For each of the 101 possible QTL positions (at 0, 1, 2, …,100 cM), we performed 10,000 simulation replicates. At each replicate, we calculated the LOD curve by standard interval mapping at 1-cM steps along the chromosome and derived the 1-LOD support interval and 95% Bayes credible interval. (We used 1-LOD support intervals here, as they were found to be somewhat conservative in this sparse-map case.) In addition, at each simulation replicate we constructed a 95% bootstrap confidence interval on the basis of 1000 bootstrap replicates, as described above. Great computational effort was expended in this investigation: at each of 1,010,000 simulation replicates (10,000 replicates for each of 101 QTL positions), 1000 bootstrap replicates were performed.
The simulations were performed using the R statistical software (Ihaka and Gentleman 1996) and R/qtl (Broman et al. 2003), an add-on package to R. For some aspects of our simulation studies, we used C code adapted from the R code in R/qtl to improve computational speed.
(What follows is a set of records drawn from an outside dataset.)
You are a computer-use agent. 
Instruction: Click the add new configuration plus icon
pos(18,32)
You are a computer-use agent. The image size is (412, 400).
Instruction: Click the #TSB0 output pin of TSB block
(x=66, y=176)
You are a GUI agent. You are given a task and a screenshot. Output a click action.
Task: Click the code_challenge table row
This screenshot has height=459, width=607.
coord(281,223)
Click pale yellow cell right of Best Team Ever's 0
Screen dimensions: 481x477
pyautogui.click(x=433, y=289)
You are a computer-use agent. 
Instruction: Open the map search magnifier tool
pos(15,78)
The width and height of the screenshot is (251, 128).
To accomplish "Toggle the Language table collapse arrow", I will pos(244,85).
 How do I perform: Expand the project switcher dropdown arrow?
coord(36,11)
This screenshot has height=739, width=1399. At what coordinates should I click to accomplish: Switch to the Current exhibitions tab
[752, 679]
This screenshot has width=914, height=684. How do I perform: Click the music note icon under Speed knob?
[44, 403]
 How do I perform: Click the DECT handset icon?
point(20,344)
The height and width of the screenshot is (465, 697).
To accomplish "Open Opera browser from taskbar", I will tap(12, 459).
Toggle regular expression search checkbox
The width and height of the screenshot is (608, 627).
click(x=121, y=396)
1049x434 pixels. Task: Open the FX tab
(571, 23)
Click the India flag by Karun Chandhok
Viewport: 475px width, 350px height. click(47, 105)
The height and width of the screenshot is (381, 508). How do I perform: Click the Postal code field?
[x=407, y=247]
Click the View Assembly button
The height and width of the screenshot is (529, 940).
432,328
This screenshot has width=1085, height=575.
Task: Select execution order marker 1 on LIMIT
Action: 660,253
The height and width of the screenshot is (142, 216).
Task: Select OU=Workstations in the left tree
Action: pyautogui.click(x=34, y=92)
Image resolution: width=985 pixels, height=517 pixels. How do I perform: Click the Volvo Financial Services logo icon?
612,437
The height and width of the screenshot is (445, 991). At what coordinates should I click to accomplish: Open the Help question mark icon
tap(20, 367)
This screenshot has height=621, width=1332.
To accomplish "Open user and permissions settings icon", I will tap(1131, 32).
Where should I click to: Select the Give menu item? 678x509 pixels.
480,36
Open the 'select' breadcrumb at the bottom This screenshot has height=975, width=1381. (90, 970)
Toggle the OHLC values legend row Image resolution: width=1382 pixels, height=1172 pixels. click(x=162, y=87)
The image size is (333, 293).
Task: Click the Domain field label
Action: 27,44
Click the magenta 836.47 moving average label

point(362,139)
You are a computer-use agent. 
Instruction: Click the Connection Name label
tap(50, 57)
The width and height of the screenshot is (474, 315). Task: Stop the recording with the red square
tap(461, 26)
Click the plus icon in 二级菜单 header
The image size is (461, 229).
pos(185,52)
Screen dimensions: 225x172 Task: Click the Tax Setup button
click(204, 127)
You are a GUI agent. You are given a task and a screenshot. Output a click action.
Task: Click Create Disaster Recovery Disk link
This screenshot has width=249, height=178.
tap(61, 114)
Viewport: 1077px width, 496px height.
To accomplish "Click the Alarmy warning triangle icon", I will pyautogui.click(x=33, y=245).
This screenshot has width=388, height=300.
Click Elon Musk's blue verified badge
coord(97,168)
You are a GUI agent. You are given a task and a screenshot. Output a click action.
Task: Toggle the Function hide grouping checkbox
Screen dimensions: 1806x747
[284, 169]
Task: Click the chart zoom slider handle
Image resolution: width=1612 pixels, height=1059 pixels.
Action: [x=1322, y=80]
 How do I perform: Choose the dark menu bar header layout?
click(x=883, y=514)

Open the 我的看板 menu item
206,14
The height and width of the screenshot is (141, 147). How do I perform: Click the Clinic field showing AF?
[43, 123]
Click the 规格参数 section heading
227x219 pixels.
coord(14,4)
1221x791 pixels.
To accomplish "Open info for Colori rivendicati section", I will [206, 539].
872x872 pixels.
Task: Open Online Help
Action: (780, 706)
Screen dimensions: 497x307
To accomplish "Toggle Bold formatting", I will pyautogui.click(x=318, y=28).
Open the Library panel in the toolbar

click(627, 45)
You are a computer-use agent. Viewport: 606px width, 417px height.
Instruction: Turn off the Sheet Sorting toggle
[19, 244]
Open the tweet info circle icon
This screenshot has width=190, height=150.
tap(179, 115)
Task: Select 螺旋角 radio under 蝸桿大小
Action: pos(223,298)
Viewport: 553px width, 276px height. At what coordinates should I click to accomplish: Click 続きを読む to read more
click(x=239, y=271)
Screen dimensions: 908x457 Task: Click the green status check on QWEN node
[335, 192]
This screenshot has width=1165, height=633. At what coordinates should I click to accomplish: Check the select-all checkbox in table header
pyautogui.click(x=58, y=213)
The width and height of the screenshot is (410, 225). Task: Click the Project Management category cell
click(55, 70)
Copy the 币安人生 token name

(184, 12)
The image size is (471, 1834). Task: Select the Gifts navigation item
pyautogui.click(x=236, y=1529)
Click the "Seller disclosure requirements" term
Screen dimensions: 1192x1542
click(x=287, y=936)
The total computer time for these simulations was ∼450 days. The simulations were split across multiple processors on a fast cluster, but still required ∼2 months of constant computation. Our modifications to R/qtl resulted in a 10- to 15-fold improvement in speed.
Effect of cross type, sample size, marker density, and QTL effect:
On the basis of the results of the first simulation study, we performed a second simulation study to more completely characterize the coverage of the LOD support and Bayes credible intervals. We varied the type of cross (backcross or intercross), the sample size (200 or 500), the marker density (1-, 2-, 10-, or 20-cM spacing), and the effect of the QTL. We hypothesized that interval coverage might be more clearly expressed as a function of the power to detect the QTL rather than the heritability due to the QTL, and so heritabilities were chosen to give estimated power of 0.3, 0.4,…,0.9, where power was defined as the probability of achieving a LOD score of at least 3. These heritabilities were estimated via R/qtlDesign (Sen et al. 2005), an add-on package to the R statistical software (Ihaka and Gentleman 1996). Our targeted values for power, calculated with R/qtlDesign, differed somewhat from the power estimated from our simulation results, as we defined power to be the chance of a LOD score ≥3 somewhere on the chromosome, whereas R/qtlDesign defines it to be the chance of a LOD score ≥3 at the QTL. The results are presented below using the power seen in our simulations.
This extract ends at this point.